39. The Judge then noted the letter from an attorney instructed by the Appellant's father. The Judge said that having looked at all the evidence in the round, including inconsistent dates about whether the Appellant's family was visited, the failure to mention the arrest warrant and the murder of the rugby player and money laundering in the asylum interview, the inconsistency of the Appellant's story and the newspaper article and the Appellant supposedly being involved in a murder in Sri Lanka when the Appellant was in the UK, that he would attach little weight to the arrest warrant or the other court documents.
40. The Judge noted the Appellant worked as a chauffeur. He also noted that the Appellant had been banned from driving for sixteen months for an excess alcohol offence. When he had to renew his leave to be in the United Kingdom the Sri Lankan High Commission supported his application for a new visa even though he was not able to work as a driver. However, the application was refused leave because of his conviction and the Judge found that the asylum claim was not because the Appellant needed protection but because he wanted to remain in the United Kingdom and invented a reason for not returning to Sri Lanka.
41. The Judge found that the Appellant did not claim asylum in January 2015 when he claimed he was receiving threats and that this was a delay that was relevant and discreditable because of Section 8(2) of the Asylum and Immigration (Treatment of Claimants, etc.) Act 2004.
42. The Judge found that the Appellant had not told the truth and did not come within any of the categories identified in country guidance as being at risk and found no meritorious claim under Article 8 and dismissed the appeal.
43. The grounds of appeal are drawn by Ms Anzani and I consider them below.
44. The first substantial point criticises the Judge's approach to the evidence of Ms M, the former receptionist in the High Commission. The grounds describe the approach as "overtly critical" (I wonder if "overly critical" was intended).
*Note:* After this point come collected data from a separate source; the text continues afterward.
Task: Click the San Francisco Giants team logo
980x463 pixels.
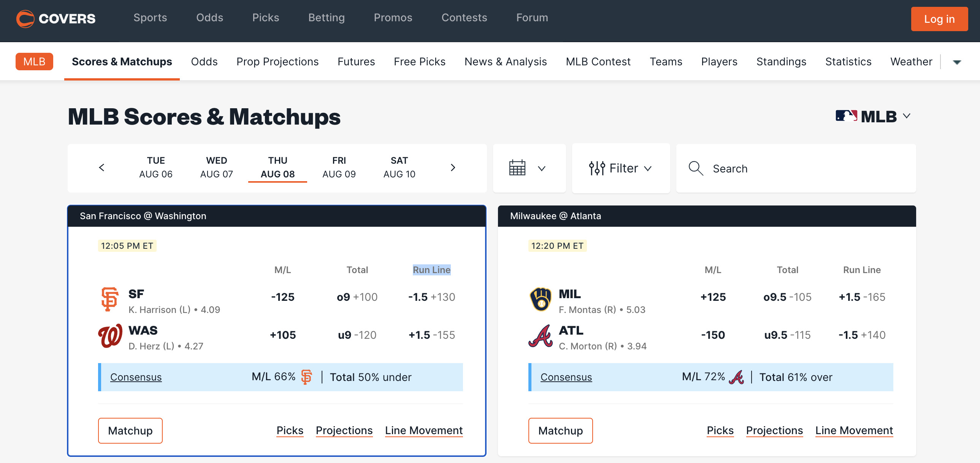Action: (110, 299)
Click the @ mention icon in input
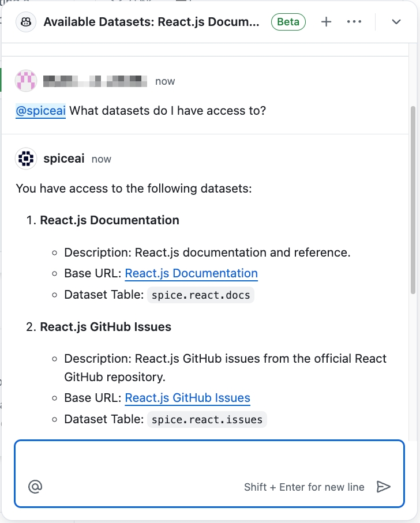Image resolution: width=420 pixels, height=523 pixels. (35, 487)
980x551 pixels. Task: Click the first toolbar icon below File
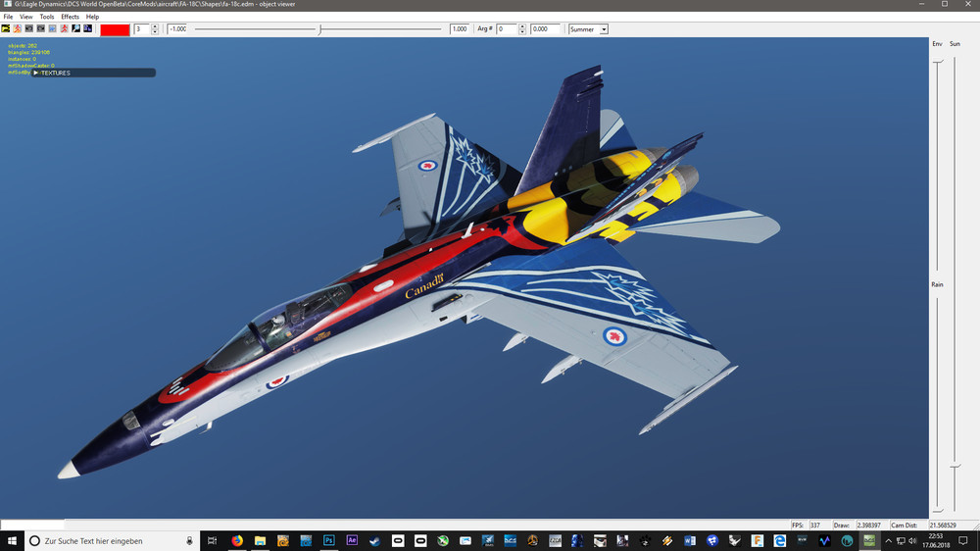click(6, 29)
For example, it is right that Ms M provided evidence of her employment in 2012 but the Judge comments, apparently adversely, that there was no independent evidence of that employment continuing. The point in the grounds is that there was no reason to doubt that the employment was continuing and it was an example of the Judge being unfairly too hard to persuade.
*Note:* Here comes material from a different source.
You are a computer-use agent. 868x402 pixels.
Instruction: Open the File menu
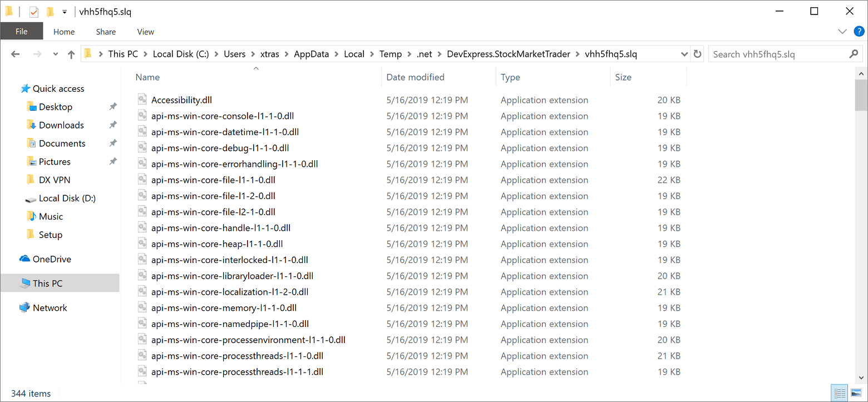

45. The grounds go on to say that the Judge was wrong to describe Ms M evidence as inconsistent with the Appellant's account. The point is the Appellant had said he had no direct calls and all threats came through reception. The problematic passage is paragraph 24 where the Judge says:
"I note that the letter from Ms Mallika states that the Appellant received continuous threats and that there were some telephone calls that she answered. I find that this letter is inconsistent with the Appellant's asylum interview in which he stated he received no direct calls himself but that all the threats came through reception. I find that this inconsistency detracts from the Appellant's and Ms Mallika's credibility and I find that this damages the Appellant's claim and the weight that I can attach to the letter".
46. As Ms Anzani states in the grounds:
"This finding is based on Ms Mallika having stated that there were some telephone calls that she answered. It is unclear how this evidence can rightly be said to be inconsistent, particularly where the FTTJ failed to clarify with the Appellant or anybody else if Ms Mallika was the only receptionist working at the Sri Lankan High Commission in 2015".
47. At paragraph 9 the grounds complain that the Judge was wrong to find "implausible" the Appellant's claim that threats were made indirectly through the reception at the Sri Lankan High Commission. Nothing is identified in country guidance or background material that supports such a finding.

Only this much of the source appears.